Brief Title: Safety, Tolerability and Preliminary Efficacy of JK1201I in Patients With SCLC

Official Title: Safety, Tolerability and Preliminary Efficacy of JK1201I in Patients With Small Cell Lung Cancer

Study ID: NCT05158491

Conditions

Small Cell Lung Cancer (SCLC)

Interventions

JK-1201I

Study Description

Brief Summary: The purpose of this clinical trial is to evaluate the safety, tolerability and primary efficacy of JK-1201I in patients with small cell lung cancer (SCLC)

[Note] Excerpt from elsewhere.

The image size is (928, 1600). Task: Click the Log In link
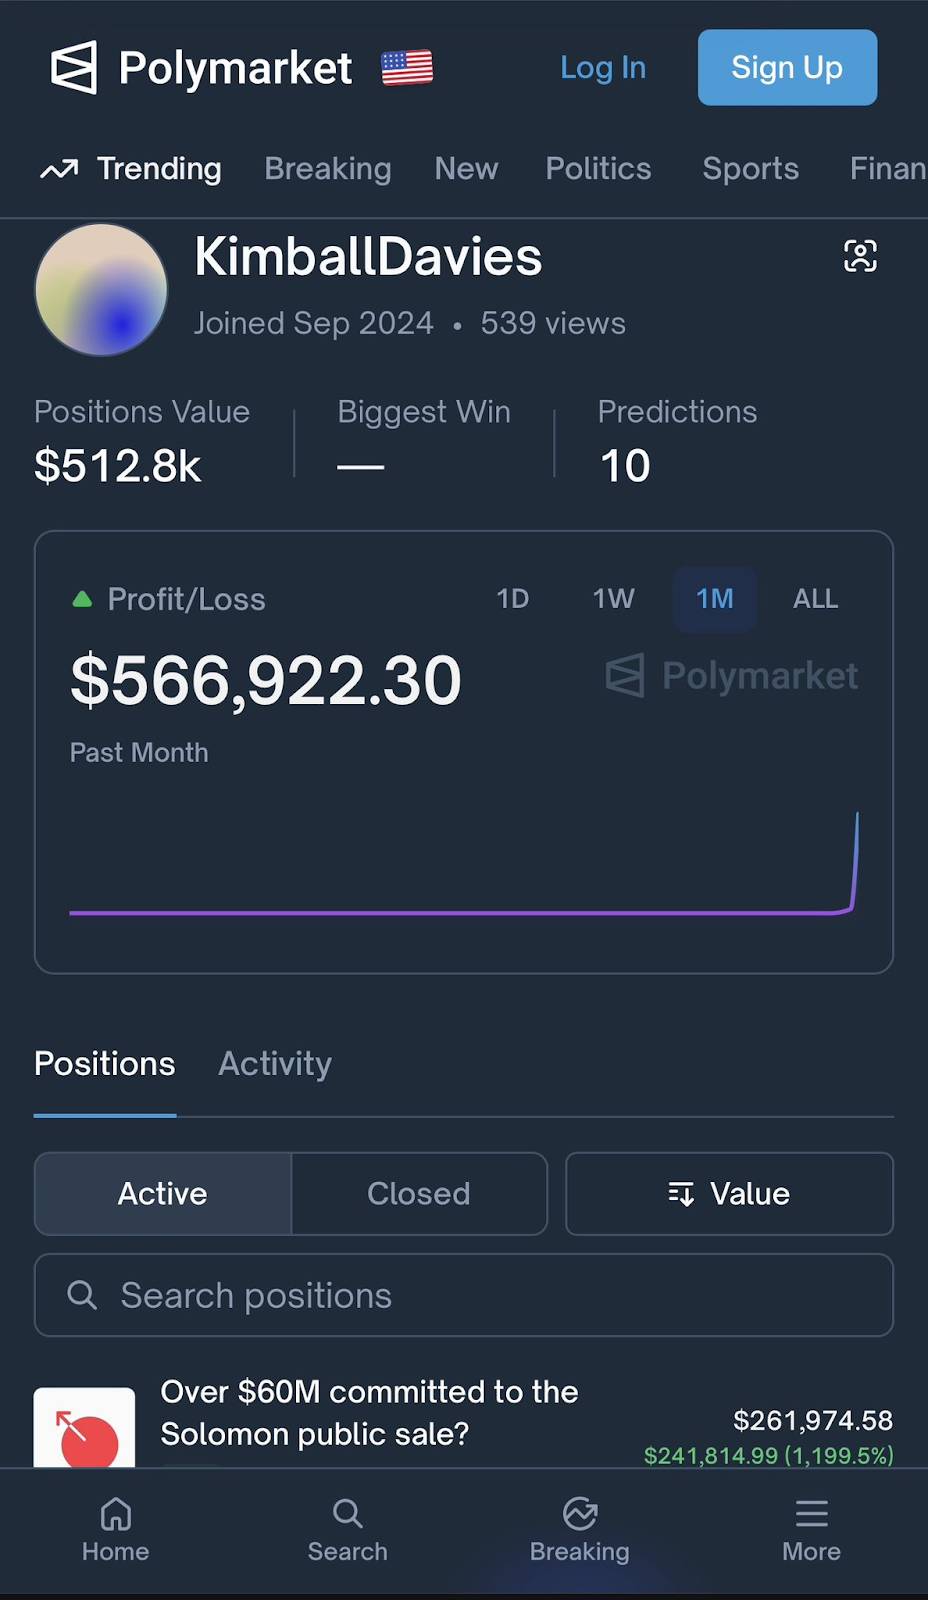click(603, 68)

Detailed Description: This study is a multi-center, open labeled, single, -combined, with multiple dose escalation trial. The trial consists of dose escalation phase and dose expansion phase; Dose escalation phase: based on the earlier studies, 3 more patients will be added to the 180mg/m2 dose group. The follow-up dose group will adopt the "3+3" design, with 3-6 subjects in each group; include 3 preset dose levels, 220mg/m2, 260mg/m2 and 300mg/m2, respectively. Each subject will receive only one corresponding dose. After the completion of single dose and 21-day DLT observation period, Safety is assessed by the investigator and sponsor, and if the safety evaluation results is favorable, subject will continue to receive the same level of testing compound. Each patient will receive maximum of 4 cycle of treatments. Dose expansion stage: according to the results of the dose increasing stage, dose groups will be selected for expansion. It is expected that 2 to 3 dose groups will enter the expansion stage, and the total number of participants in each dose group will be 20, and a total of 4 cycles of drug administration will be given to each subject.